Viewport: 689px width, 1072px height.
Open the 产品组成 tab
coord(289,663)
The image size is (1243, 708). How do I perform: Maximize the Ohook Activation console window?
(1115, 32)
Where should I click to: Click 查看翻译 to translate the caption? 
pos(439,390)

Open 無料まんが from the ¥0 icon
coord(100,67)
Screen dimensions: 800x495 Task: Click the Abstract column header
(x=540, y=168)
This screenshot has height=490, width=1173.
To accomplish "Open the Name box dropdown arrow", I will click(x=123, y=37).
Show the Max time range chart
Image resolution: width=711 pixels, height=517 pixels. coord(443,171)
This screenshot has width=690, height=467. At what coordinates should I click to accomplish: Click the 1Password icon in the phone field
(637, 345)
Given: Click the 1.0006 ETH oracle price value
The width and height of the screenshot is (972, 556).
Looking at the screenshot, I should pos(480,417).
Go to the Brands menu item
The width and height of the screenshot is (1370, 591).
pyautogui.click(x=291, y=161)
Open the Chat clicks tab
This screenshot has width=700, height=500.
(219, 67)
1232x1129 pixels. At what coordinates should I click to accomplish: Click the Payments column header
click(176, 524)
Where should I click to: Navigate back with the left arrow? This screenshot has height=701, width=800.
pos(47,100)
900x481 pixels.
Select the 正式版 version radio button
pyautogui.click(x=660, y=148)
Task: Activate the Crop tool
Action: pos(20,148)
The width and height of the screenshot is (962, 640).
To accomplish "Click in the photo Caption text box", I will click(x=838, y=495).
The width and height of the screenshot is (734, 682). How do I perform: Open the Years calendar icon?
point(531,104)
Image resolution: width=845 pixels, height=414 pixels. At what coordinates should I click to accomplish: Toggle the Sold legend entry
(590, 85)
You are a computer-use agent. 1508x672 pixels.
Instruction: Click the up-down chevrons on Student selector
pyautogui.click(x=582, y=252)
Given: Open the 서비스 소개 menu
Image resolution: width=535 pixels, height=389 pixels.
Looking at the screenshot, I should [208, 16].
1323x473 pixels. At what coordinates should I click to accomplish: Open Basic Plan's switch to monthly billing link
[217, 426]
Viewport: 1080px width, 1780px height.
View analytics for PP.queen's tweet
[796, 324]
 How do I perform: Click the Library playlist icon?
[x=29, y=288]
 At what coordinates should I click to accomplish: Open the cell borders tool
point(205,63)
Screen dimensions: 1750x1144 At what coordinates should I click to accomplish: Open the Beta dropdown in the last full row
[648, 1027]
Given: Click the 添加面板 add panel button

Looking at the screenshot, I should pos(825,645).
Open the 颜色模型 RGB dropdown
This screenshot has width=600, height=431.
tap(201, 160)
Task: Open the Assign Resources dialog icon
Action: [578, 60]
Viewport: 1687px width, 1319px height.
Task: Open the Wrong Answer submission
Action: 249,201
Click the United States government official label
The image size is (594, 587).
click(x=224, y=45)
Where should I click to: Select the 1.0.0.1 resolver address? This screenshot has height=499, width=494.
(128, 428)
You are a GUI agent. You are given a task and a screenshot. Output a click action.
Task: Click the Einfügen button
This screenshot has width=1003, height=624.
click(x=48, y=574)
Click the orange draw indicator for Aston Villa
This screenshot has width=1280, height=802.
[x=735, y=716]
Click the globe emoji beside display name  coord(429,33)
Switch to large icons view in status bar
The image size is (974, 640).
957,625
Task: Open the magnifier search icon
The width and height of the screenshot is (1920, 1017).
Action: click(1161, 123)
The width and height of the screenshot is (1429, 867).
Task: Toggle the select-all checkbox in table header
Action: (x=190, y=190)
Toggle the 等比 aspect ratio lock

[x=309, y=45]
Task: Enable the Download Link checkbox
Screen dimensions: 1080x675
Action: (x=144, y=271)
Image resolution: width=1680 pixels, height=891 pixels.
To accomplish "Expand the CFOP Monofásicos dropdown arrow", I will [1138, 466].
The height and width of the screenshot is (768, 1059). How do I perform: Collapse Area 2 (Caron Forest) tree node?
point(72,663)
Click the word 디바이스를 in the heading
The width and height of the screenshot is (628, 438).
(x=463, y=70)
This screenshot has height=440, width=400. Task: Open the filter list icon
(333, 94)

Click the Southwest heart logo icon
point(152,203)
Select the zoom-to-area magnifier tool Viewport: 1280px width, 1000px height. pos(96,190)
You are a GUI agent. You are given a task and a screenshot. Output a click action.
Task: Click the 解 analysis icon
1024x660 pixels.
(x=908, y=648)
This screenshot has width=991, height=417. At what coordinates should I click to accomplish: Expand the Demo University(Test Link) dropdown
__________
§ **ASSIGNED TASK**:
Return the full listing. Keep each line exactly as it stands.

§ **ANSWER**:
Viewport: 689px width, 1072px height.
Open the 产品组成 tab
coord(289,663)
The image size is (1243, 708). How do I perform: Maximize the Ohook Activation console window?
(1115, 32)
Where should I click to: Click 查看翻译 to translate the caption? 
pos(439,390)

Open 無料まんが from the ¥0 icon
coord(100,67)
Screen dimensions: 800x495 Task: Click the Abstract column header
(x=540, y=168)
This screenshot has height=490, width=1173.
To accomplish "Open the Name box dropdown arrow", I will click(x=123, y=37).
Show the Max time range chart
Image resolution: width=711 pixels, height=517 pixels. coord(443,171)
This screenshot has width=690, height=467. At what coordinates should I click to accomplish: Click the 1Password icon in the phone field
(637, 345)
Given: Click the 1.0006 ETH oracle price value
The width and height of the screenshot is (972, 556).
Looking at the screenshot, I should pos(480,417).
Go to the Brands menu item
The width and height of the screenshot is (1370, 591).
pyautogui.click(x=291, y=161)
Open the Chat clicks tab
This screenshot has width=700, height=500.
(219, 67)
1232x1129 pixels. At what coordinates should I click to accomplish: Click the Payments column header
click(176, 524)
Where should I click to: Navigate back with the left arrow? This screenshot has height=701, width=800.
pos(47,100)
900x481 pixels.
Select the 正式版 version radio button
pyautogui.click(x=660, y=148)
Task: Activate the Crop tool
Action: pos(20,148)
The width and height of the screenshot is (962, 640).
To accomplish "Click in the photo Caption text box", I will click(x=838, y=495).
The width and height of the screenshot is (734, 682). How do I perform: Open the Years calendar icon?
point(531,104)
Image resolution: width=845 pixels, height=414 pixels. At what coordinates should I click to accomplish: Toggle the Sold legend entry
(590, 85)
You are a computer-use agent. 1508x672 pixels.
Instruction: Click the up-down chevrons on Student selector
pyautogui.click(x=582, y=252)
Given: Open the 서비스 소개 menu
Image resolution: width=535 pixels, height=389 pixels.
Looking at the screenshot, I should [208, 16].
1323x473 pixels. At what coordinates should I click to accomplish: Open Basic Plan's switch to monthly billing link
[217, 426]
Viewport: 1080px width, 1780px height.
View analytics for PP.queen's tweet
[796, 324]
 How do I perform: Click the Library playlist icon?
[x=29, y=288]
 At what coordinates should I click to accomplish: Open the cell borders tool
point(205,63)
Screen dimensions: 1750x1144 At what coordinates should I click to accomplish: Open the Beta dropdown in the last full row
[648, 1027]
Given: Click the 添加面板 add panel button

Looking at the screenshot, I should pos(825,645).
Open the 颜色模型 RGB dropdown
This screenshot has width=600, height=431.
tap(201, 160)
Task: Open the Assign Resources dialog icon
Action: [578, 60]
Viewport: 1687px width, 1319px height.
Task: Open the Wrong Answer submission
Action: 249,201
Click the United States government official label
The image size is (594, 587).
click(x=224, y=45)
Where should I click to: Select the 1.0.0.1 resolver address? This screenshot has height=499, width=494.
(128, 428)
You are a GUI agent. You are given a task and a screenshot. Output a click action.
Task: Click the Einfügen button
This screenshot has width=1003, height=624.
click(x=48, y=574)
Click the orange draw indicator for Aston Villa
This screenshot has width=1280, height=802.
[x=735, y=716]
Click the globe emoji beside display name  coord(429,33)
Switch to large icons view in status bar
The image size is (974, 640).
957,625
Task: Open the magnifier search icon
The width and height of the screenshot is (1920, 1017).
Action: click(1161, 123)
The width and height of the screenshot is (1429, 867).
Task: Toggle the select-all checkbox in table header
Action: (x=190, y=190)
Toggle the 等比 aspect ratio lock

[x=309, y=45]
Task: Enable the Download Link checkbox
Screen dimensions: 1080x675
Action: (x=144, y=271)
Image resolution: width=1680 pixels, height=891 pixels.
To accomplish "Expand the CFOP Monofásicos dropdown arrow", I will [1138, 466].
The height and width of the screenshot is (768, 1059). How do I perform: Collapse Area 2 (Caron Forest) tree node?
point(72,663)
Click the word 디바이스를 in the heading
The width and height of the screenshot is (628, 438).
(x=463, y=70)
This screenshot has height=440, width=400. Task: Open the filter list icon
(333, 94)

Click the Southwest heart logo icon
point(152,203)
Select the zoom-to-area magnifier tool Viewport: 1280px width, 1000px height. pos(96,190)
You are a GUI agent. You are given a task and a screenshot. Output a click action.
Task: Click the 解 analysis icon
1024x660 pixels.
(x=908, y=648)
This screenshot has width=991, height=417. At what coordinates should I click to accomplish: Expand the Demo University(Test Link) dropdown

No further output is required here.